----- Available data

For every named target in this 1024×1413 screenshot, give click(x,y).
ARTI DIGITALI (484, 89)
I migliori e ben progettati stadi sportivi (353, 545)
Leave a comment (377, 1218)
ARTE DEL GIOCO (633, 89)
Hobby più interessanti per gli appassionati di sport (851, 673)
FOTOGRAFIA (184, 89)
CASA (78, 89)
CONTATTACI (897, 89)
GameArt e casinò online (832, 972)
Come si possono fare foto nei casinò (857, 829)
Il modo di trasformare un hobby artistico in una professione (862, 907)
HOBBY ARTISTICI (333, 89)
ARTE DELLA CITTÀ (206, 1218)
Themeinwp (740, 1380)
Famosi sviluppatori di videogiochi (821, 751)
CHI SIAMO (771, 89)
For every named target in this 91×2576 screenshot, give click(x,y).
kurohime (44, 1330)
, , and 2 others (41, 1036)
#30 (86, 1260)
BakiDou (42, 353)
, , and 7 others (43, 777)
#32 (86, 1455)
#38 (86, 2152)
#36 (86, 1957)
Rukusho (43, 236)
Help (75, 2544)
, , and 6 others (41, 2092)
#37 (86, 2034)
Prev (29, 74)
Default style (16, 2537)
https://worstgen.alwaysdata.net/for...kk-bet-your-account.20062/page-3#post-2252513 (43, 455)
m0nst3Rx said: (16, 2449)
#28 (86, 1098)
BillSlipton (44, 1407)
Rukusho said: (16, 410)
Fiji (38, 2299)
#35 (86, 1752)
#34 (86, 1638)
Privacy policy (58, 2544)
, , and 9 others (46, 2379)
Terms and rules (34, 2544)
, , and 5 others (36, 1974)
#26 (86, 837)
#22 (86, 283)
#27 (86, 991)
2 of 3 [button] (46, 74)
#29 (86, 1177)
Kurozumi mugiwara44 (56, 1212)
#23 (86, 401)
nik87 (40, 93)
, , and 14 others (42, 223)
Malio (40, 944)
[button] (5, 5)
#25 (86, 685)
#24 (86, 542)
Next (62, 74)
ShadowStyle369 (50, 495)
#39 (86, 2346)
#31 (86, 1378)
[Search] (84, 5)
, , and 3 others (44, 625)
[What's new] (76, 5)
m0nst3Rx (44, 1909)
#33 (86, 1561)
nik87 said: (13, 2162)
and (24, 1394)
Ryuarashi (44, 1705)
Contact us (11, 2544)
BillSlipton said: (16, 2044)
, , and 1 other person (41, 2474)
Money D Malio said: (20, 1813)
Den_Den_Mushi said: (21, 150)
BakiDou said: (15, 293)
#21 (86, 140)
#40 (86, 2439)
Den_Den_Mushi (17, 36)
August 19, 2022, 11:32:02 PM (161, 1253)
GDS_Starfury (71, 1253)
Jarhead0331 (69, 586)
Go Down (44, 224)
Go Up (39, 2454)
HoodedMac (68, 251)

----------

**Task to carry out**
Retype exactly the lines of the data above that fall between the line with "CASA (78, 89)" and the line with "CHI SIAMO (771, 89)", inclusive, and add nothing.

**Solved problem**
CASA (78, 89)
CONTATTACI (897, 89)
GameArt e casinò online (832, 972)
Come si possono fare foto nei casinò (857, 829)
Il modo di trasformare un hobby artistico in una professione (862, 907)
HOBBY ARTISTICI (333, 89)
ARTE DELLA CITTÀ (206, 1218)
Themeinwp (740, 1380)
Famosi sviluppatori di videogiochi (821, 751)
CHI SIAMO (771, 89)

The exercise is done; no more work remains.